── Dataset entries
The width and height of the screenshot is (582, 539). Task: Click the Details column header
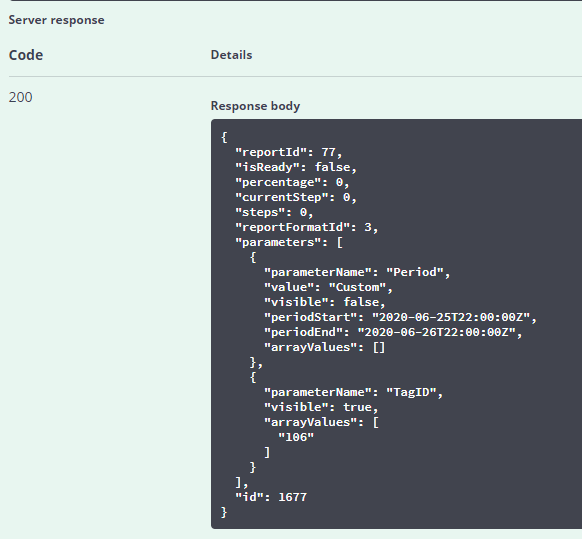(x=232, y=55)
────
── Dataset entries
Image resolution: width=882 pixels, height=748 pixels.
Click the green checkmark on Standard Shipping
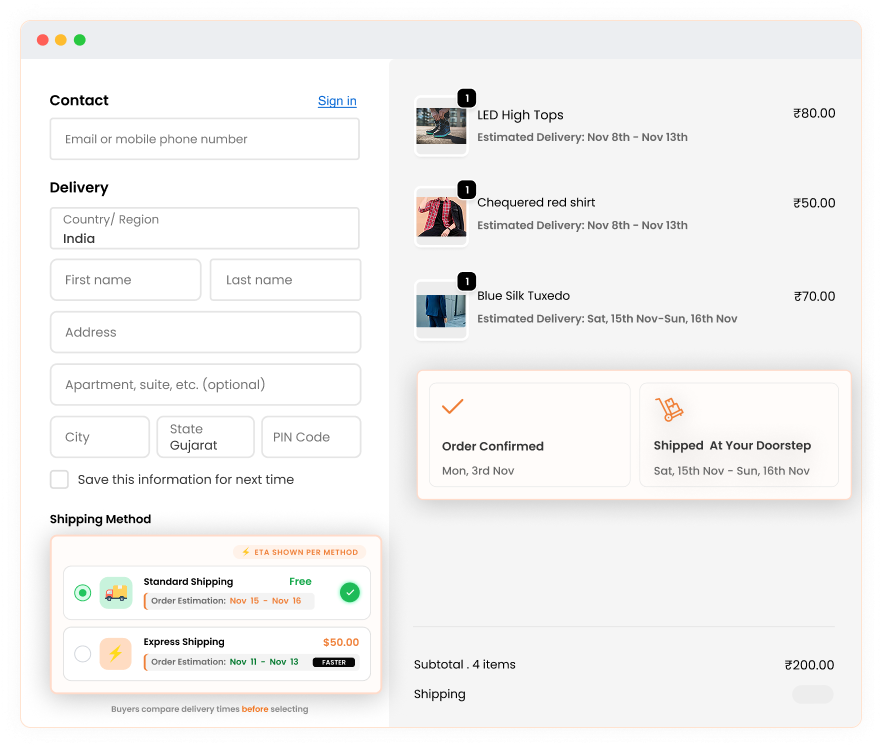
────
── Dataset entries
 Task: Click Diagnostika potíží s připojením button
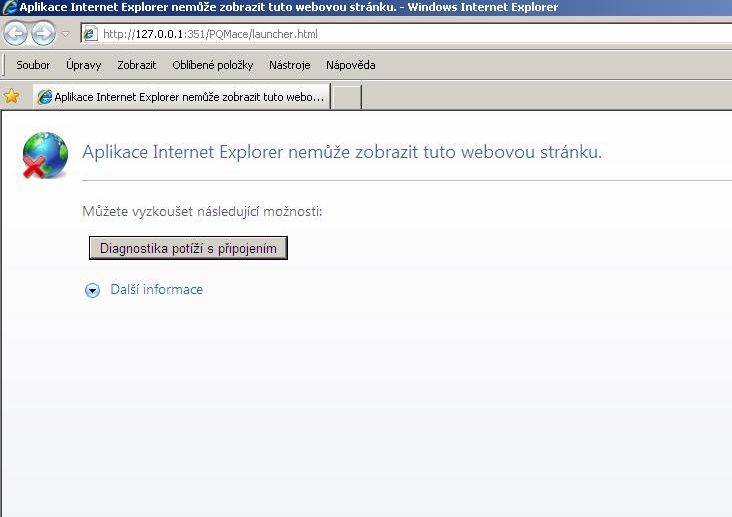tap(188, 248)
────
◆ **Task**: Retype, exactly and in full, the lines above from the one containing "Image resolution: width=882" through the one containing "Click the green".

◆ **Problem solution**:
Image resolution: width=882 pixels, height=748 pixels.
Click the green checkmark on Standard Shipping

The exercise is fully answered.